• Source material:
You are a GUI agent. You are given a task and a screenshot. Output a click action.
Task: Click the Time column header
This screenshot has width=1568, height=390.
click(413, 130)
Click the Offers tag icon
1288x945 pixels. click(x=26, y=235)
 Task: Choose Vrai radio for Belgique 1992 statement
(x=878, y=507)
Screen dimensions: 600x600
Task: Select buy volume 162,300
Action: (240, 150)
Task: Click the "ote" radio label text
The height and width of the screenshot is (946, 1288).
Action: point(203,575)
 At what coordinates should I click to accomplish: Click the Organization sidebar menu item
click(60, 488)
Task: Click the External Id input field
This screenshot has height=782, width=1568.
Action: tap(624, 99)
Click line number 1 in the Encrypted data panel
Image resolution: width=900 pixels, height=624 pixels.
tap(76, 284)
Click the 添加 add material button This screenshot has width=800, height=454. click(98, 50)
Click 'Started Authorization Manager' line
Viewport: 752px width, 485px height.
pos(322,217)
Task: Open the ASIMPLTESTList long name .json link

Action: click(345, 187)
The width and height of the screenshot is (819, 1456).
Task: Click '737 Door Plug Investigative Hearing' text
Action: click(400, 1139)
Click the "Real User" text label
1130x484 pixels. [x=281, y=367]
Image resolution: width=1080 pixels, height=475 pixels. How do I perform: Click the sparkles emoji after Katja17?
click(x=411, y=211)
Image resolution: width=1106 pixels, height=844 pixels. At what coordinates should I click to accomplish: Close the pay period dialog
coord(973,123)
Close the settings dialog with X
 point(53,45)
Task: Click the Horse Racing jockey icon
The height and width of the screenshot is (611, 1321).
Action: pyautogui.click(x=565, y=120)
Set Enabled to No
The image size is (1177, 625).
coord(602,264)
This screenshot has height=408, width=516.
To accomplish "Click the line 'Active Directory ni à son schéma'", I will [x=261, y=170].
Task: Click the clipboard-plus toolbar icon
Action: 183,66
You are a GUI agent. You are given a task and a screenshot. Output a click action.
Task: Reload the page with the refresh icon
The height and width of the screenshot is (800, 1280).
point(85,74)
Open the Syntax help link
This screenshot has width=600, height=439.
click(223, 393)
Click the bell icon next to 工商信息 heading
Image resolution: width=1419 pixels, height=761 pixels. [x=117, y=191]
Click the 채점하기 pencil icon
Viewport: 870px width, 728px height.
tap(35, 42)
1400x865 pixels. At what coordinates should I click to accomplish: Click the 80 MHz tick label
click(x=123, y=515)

• What is required: Retype the complete listing verbatim.

• Solved exercise:
You are a GUI agent. You are given a task and a screenshot. Output a click action.
Task: Click the Time column header
This screenshot has width=1568, height=390.
click(413, 130)
Click the Offers tag icon
1288x945 pixels. click(x=26, y=235)
 Task: Choose Vrai radio for Belgique 1992 statement
(x=878, y=507)
Screen dimensions: 600x600
Task: Select buy volume 162,300
Action: (240, 150)
Task: Click the "ote" radio label text
The height and width of the screenshot is (946, 1288).
Action: point(203,575)
 At what coordinates should I click to accomplish: Click the Organization sidebar menu item
click(60, 488)
Task: Click the External Id input field
This screenshot has height=782, width=1568.
Action: tap(624, 99)
Click line number 1 in the Encrypted data panel
Image resolution: width=900 pixels, height=624 pixels.
tap(76, 284)
Click the 添加 add material button This screenshot has width=800, height=454. click(98, 50)
Click 'Started Authorization Manager' line
Viewport: 752px width, 485px height.
pos(322,217)
Task: Open the ASIMPLTESTList long name .json link

Action: click(345, 187)
The width and height of the screenshot is (819, 1456).
Task: Click '737 Door Plug Investigative Hearing' text
Action: click(400, 1139)
Click the "Real User" text label
1130x484 pixels. [x=281, y=367]
Image resolution: width=1080 pixels, height=475 pixels. How do I perform: Click the sparkles emoji after Katja17?
click(x=411, y=211)
Image resolution: width=1106 pixels, height=844 pixels. At what coordinates should I click to accomplish: Close the pay period dialog
coord(973,123)
Close the settings dialog with X
 point(53,45)
Task: Click the Horse Racing jockey icon
The height and width of the screenshot is (611, 1321).
Action: pyautogui.click(x=565, y=120)
Set Enabled to No
The image size is (1177, 625).
coord(602,264)
This screenshot has height=408, width=516.
To accomplish "Click the line 'Active Directory ni à son schéma'", I will [x=261, y=170].
Task: Click the clipboard-plus toolbar icon
Action: 183,66
You are a GUI agent. You are given a task and a screenshot. Output a click action.
Task: Reload the page with the refresh icon
The height and width of the screenshot is (800, 1280).
point(85,74)
Open the Syntax help link
This screenshot has width=600, height=439.
click(223, 393)
Click the bell icon next to 工商信息 heading
Image resolution: width=1419 pixels, height=761 pixels. [x=117, y=191]
Click the 채점하기 pencil icon
Viewport: 870px width, 728px height.
tap(35, 42)
1400x865 pixels. At what coordinates should I click to accomplish: Click the 80 MHz tick label
click(x=123, y=515)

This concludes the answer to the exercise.